I'm writing a chess playing program...

just for fun.

Is that a dumb thing to do?

The problem is that while it's going to use alpha-beta pruning, and have a decent (so far as I can make it) static evaluation function, and will be nicely OO--there's going to be no distinction between opening middle and end.

We'll see how long before it can beat me...

You're just going to use brute force?

I think that GnuChess works that way -- no book of openings, etc..., just brute force. It's fairly bright, too. Not easy to beat.

Oriented program structure that could, in theory be adapted to any game of perfect information w/ no randomness... like Checkers or Othello or Connect Four

Adding an opening library would be a pain in the butt.

But if you're right about GnuChess, then maybe this thing can work out.

my senior research proposal pertains to the evolutionary design of chess AIs...we'll see if it works out heh.

And the thing kicked ass... but C4 is a solved game

One thing to look into is the more generic question of implementing a MiniMax algorithm.

There was Alpha-Beta pruning, which was a HUGE step that radically increased speed without any change in outcome. (That is for a given search depth the same move would always be found)

Then there's something called MD(f), which is an improved version that essentially keeps memory of what's going on to speed things up yet more.

I've spent past couple years writing "brute-force" algorithms to find profitable hyper-short term patterns in the stock-markets using self derived fuzzy logic and neural net principles.

Maybe I should check into some of work done by chess gurus?

wading through minimax trees to find the best end state.
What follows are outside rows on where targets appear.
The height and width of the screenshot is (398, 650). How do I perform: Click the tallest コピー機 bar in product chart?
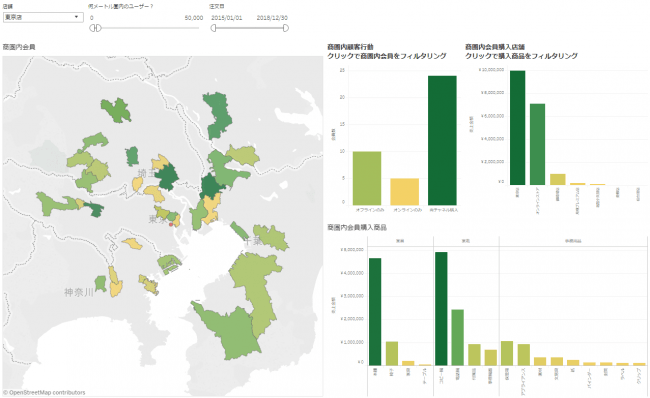441,308
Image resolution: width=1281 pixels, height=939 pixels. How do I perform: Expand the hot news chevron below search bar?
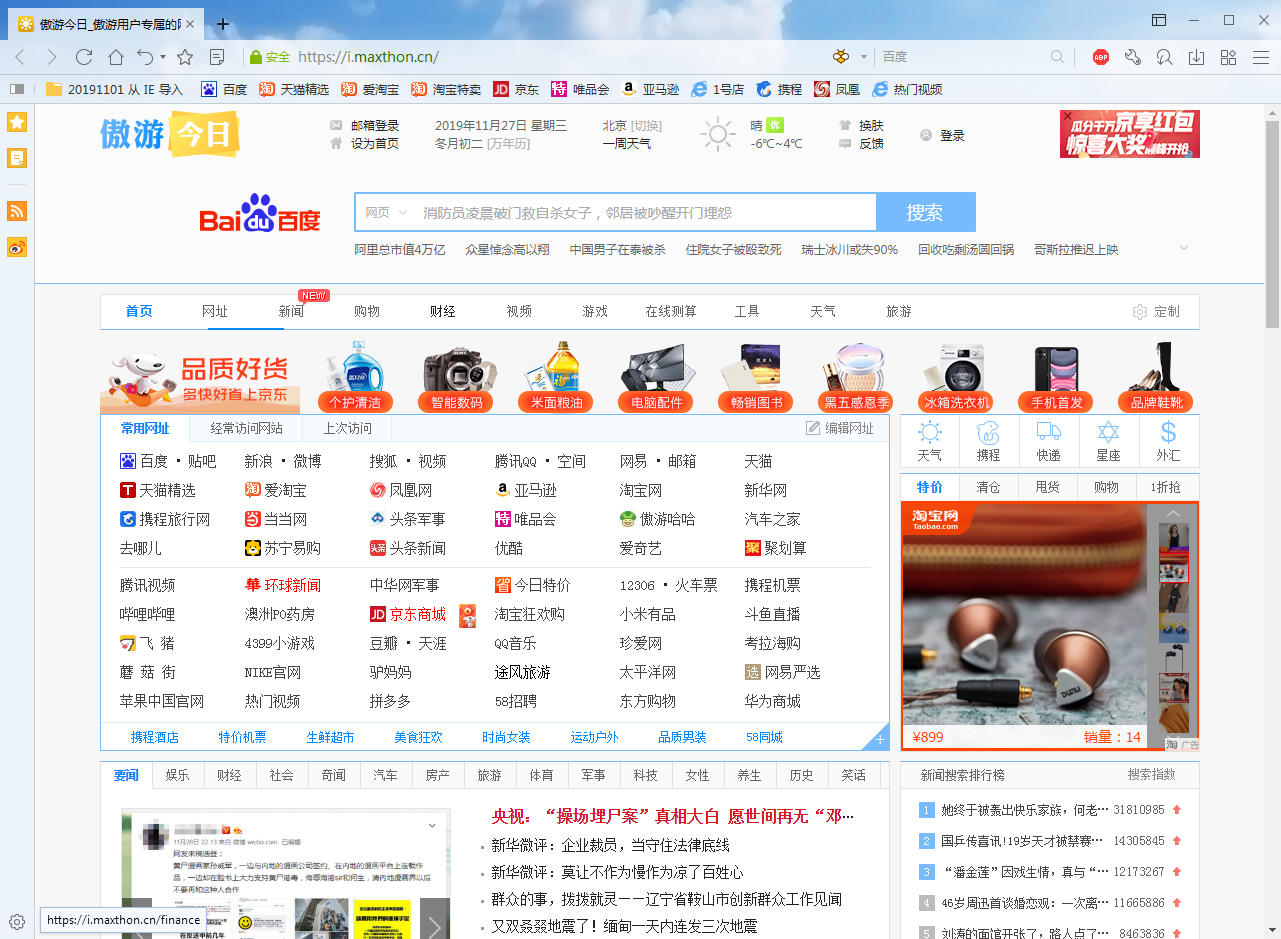1183,248
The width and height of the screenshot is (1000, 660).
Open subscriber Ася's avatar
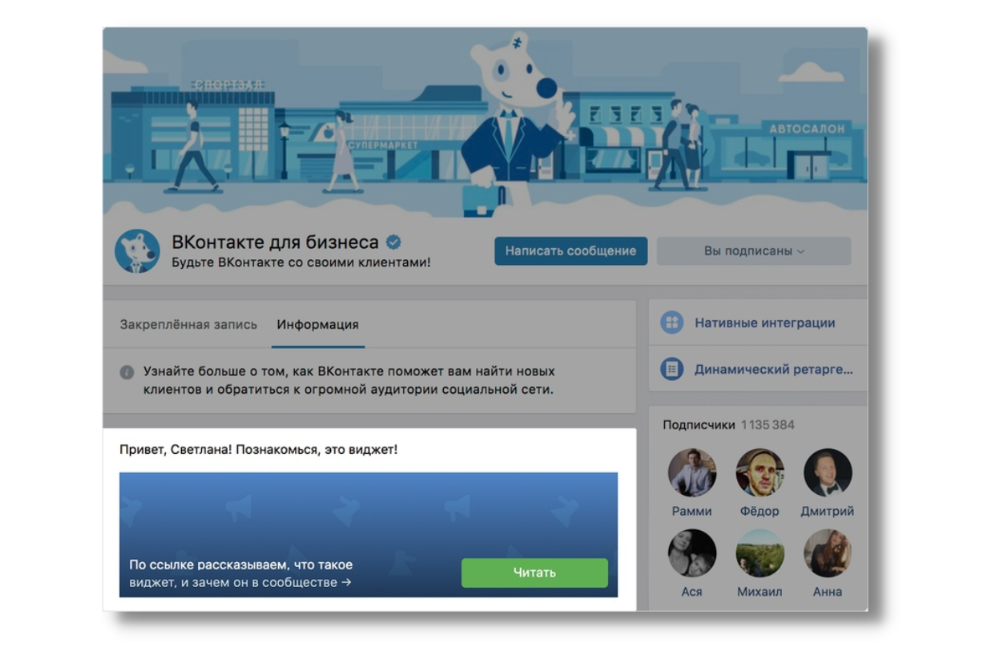(692, 553)
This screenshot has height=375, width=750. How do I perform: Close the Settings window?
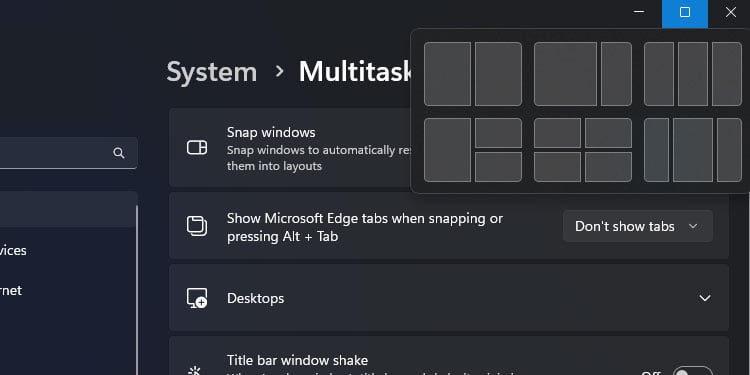click(730, 13)
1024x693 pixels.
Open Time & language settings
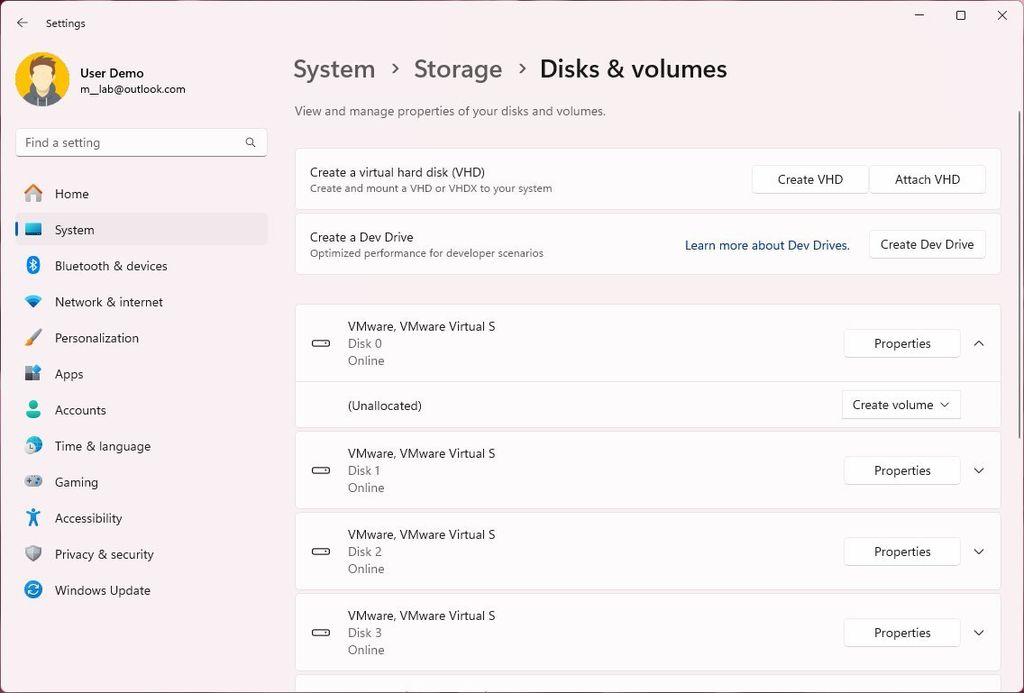click(x=100, y=445)
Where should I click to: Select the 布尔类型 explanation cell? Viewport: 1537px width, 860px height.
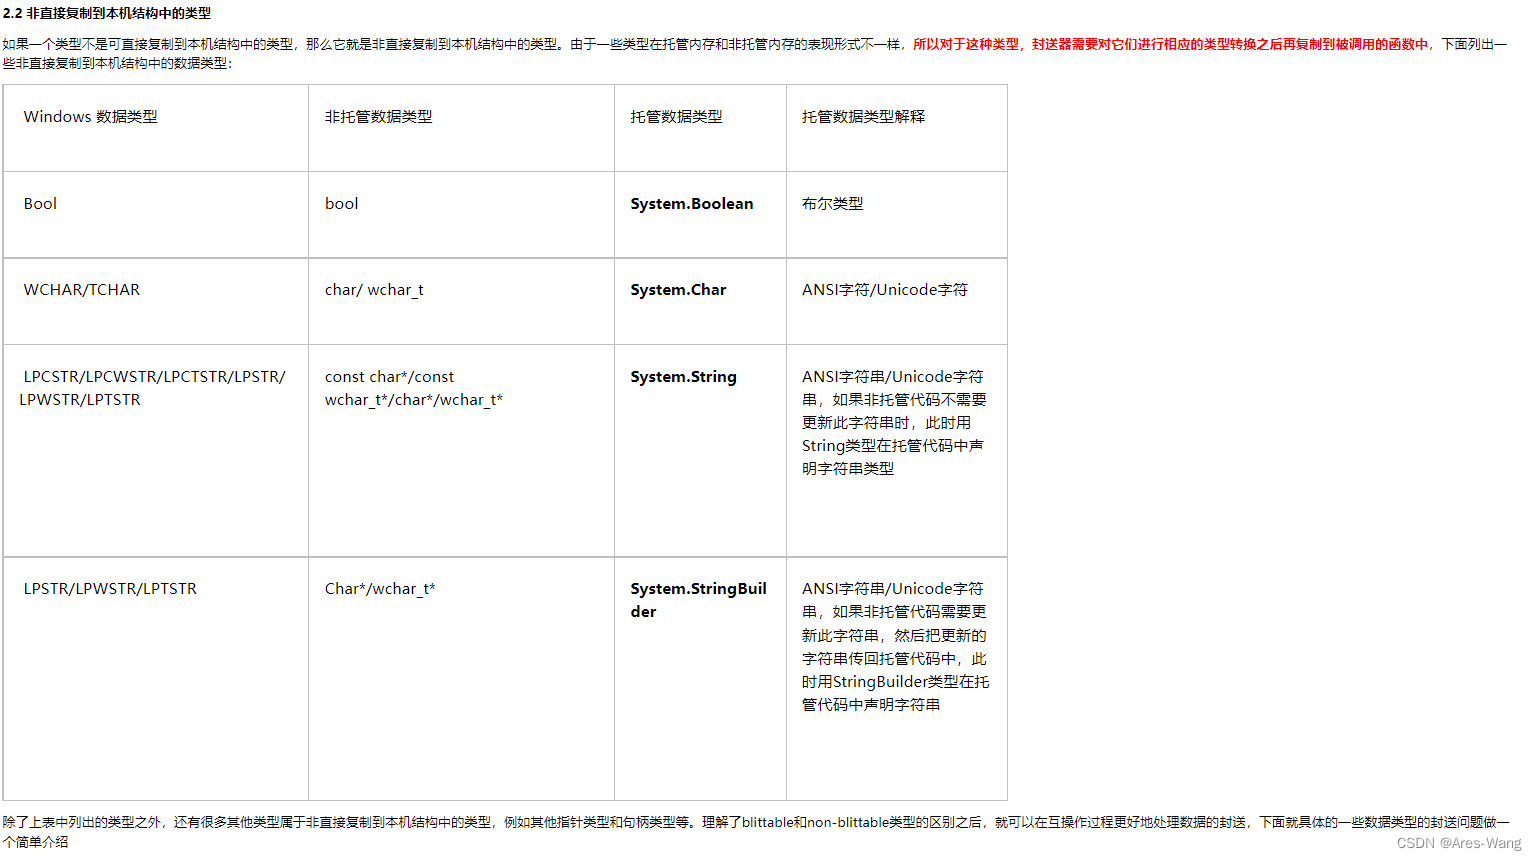[x=832, y=203]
I'm not sure how it applies to what you're doing.

I wrote a taxi dispatching system some years ago, and studied GnuChess first to get a general idea of how to go about doing a brute force problem solving algorithm.

One thing I'd say was vastly different: In chess, you have a finite number of pieces, and a finite (albeit large) number of possible end states. In any 'real life' endeavor, you probably have a functionally infinite number of possible end states -- actually, there is no 'end state'. In addition, unlike chess, when dispatching taxicabs and fares, new 'pieces' pop up on the board all the time.

What I decided was that it wasn't much use to work much past the second move, if that. The 'board' was too dynamic to bother working it farther. In addition, each 'piece' would move once (make one decision) per 'turn' (or 'round' in my lingo), instead of one move per 'turn' per side. I settled on going over the entire fleet once, figuring out the best 'first move', then doing it again for the second move, based on the first.

'Moves' (assignments) were weighted based on a number of factors (which I'm still in the process of modifying regularly). The first 'move' (assignment) for each taxi was weighted higher than the second. The best two assignment pair was then chosen for that taxi.

However, what I'd like to do is also compare each taxi's 'pair' of assignments (which my also be two 'null' assignments, ie., no calls to that taxi this round) with every other taxi's pairs, so that if two taxis were up for the same fare, the one with the best 'fitter' (more taxi lingo) would end up with it. Unfortunately, I didn't get this far, since I started to worry that my algorithm was getting kind of ugly. I think my class hierarchy needs a bit of refactoring before I go there.

Since we have some regular sets of fares that ride everyday at the same time, I'd like to treat favorable combinations of these in a manner similar to the 'book' in a chess program, but that will have to wait for refactoring as well.